By Marilyn Jozwik
Theater has been a pale version of its former self during these COVID-challenged months. But there are still ways to make it shine, virtually: good story-telling and acting can overcome the obstacles currently presented.
On Jan. 14, The Constructivists offered a live presentation of “Eliza on the Ice,” an original play by Josiah Thomas Turner, directed by Malaina Moore.
The compelling thriller utilized just two performers, each presenting their characters remotely via YouTube at www.constructivists.org. It can currently be viewed at that site. Donations are welcome.
With those strikes against it -- a virtual format with actors at different locations – the show had some ground to make up. Yet, it took only moments to be thoroughly drawn into the world created by Turner. The story opens with Matthew Bennett doing voiceover of stage directions in a serious, “Dragnet” sort of voice. He describes a basement living quarters on the outskirts of Slinger, Wisconsin, as “a college apartment … never abandoned.” It is dark and cheerless, complete with “an ancient box TV.”

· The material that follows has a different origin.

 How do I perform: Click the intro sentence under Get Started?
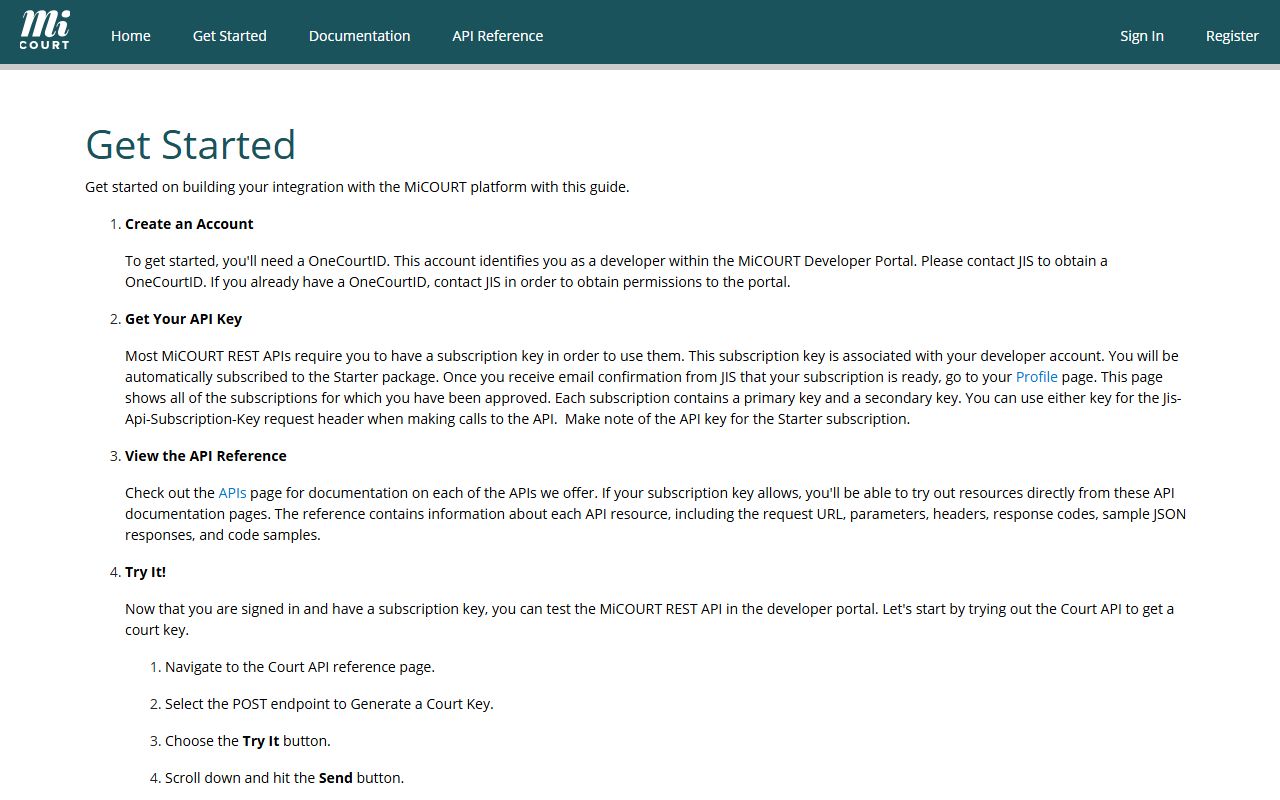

We see the two characters on separate screens – Eliza (Ayanna Ellzey) and Tom (Max Williamson). Minutes in, we can feel the tension in the situation. Tom has come in from a blizzard and confronts Eliza. She is saying things like, “I want to make you happy, sweetie” and calling him “my man.” But there’s an edge to her voice. Her words are hiding something, a tone which Ellzey’s Eliza maintains throughout the play. Though desperate, she is confident of her own guile. When Tom chastises her for putting her hair up, saying, “I want your hair long, something to grab onto,” you know this is a complicated situation. His voice has a sinister tone. He is cocky and condescending, smirking with self-satisfaction in his perceived control, which is confirmed as the narrator describes the gun in his waistband. Meanwhile, Eliza is making mental calculations.
Turner’s story is taut, each character providing more clues to who they are and how they got to this point. Eliza is smart – a college student, motivated, self-assured. With each situation, you can see the wheels turning in her head, assessing the situation and opportunities for escape. By the time we see her, she knows how to play the game to stay safe, until she realizes she has an ace card, which mostly guarantees she won’t be harmed by Tom. Yet, how short is Tom’s fuse?

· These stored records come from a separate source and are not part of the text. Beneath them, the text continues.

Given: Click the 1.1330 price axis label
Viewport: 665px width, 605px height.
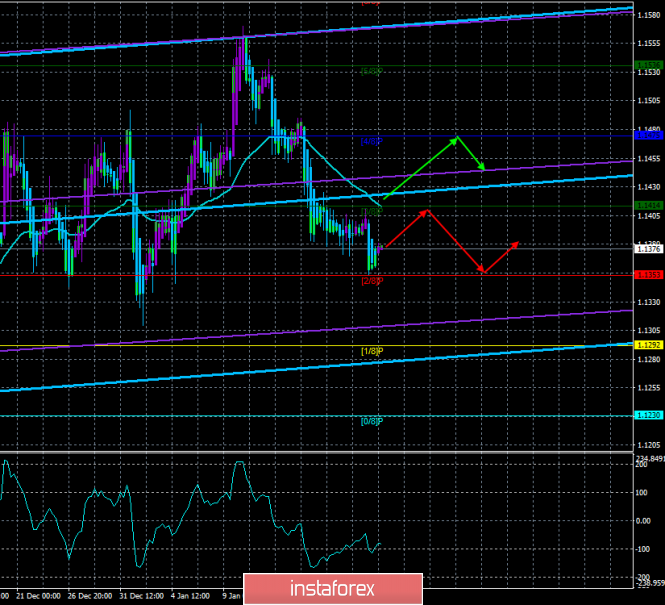Looking at the screenshot, I should (x=647, y=302).
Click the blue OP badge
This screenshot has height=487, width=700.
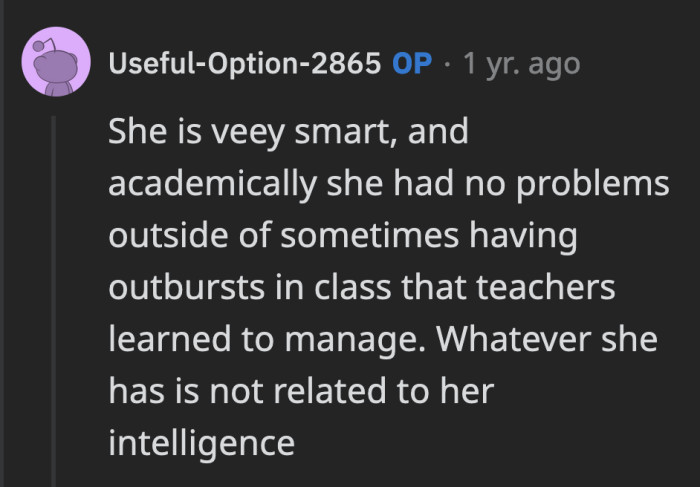(x=413, y=64)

The conversations are masterful, capturing the mindsets of oppressed and oppressor, which both Williamson and Ellzey handle so well. When Eliza seems jumpy, Tom confronts her with, “You got a fast mouth, Eliza. You gotta lie slow.” Early on, Eliza, dripping with terms of endearment, asks Tom, “Don’t you like me sweet?” to which Tom snarls, “I don’t trust you sweet.”

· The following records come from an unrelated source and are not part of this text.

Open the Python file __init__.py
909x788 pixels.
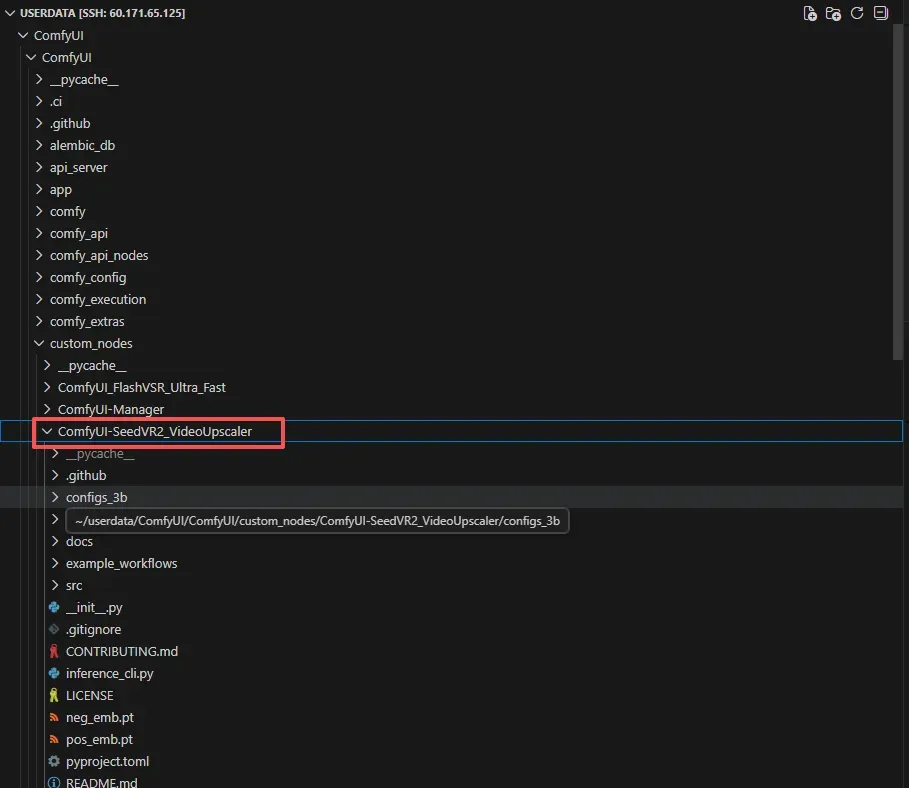(94, 607)
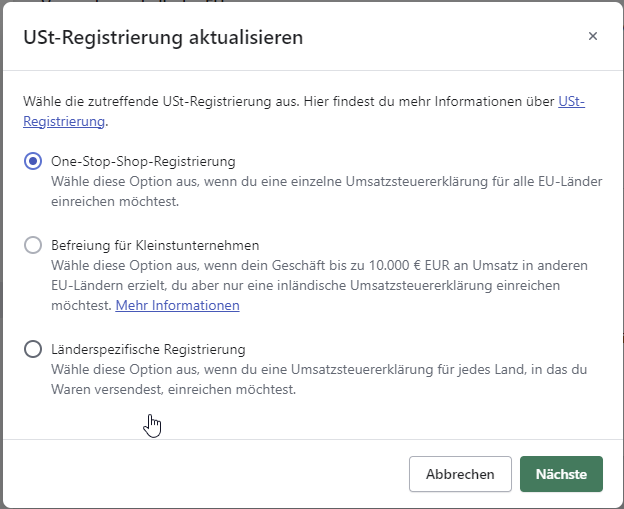Open the USt-Registrierung info link
The height and width of the screenshot is (509, 624).
coord(571,102)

Each scene, cleverly separated by blackouts in the apartment, is pressure-packed, the cat-and-mouse game playing out as each character learns more about each other. Turner has created a psychological thriller that keeps the audience just as engaged as the characters.
The edge-of-your-seat tension travels through Eliza’s captivity--using a Biblical parable of 40 days and 40 nights, according to Turner in the talkback after the show. At that time, Turner also said that the play’s theme and character names are taken from “Uncle Tom’s Cabin,” Harriet Beecher Stowe’s 1852 book describing the evils of slavery. In the book, Eliza, a hunted slave, escapes to Canada, at one point running over frozen patches of the Ohio River.
The show is still being refined for the time when live theater returns. Once shedding the cloak of virtuality, the show should elevate to an even more outstanding psychological thriller.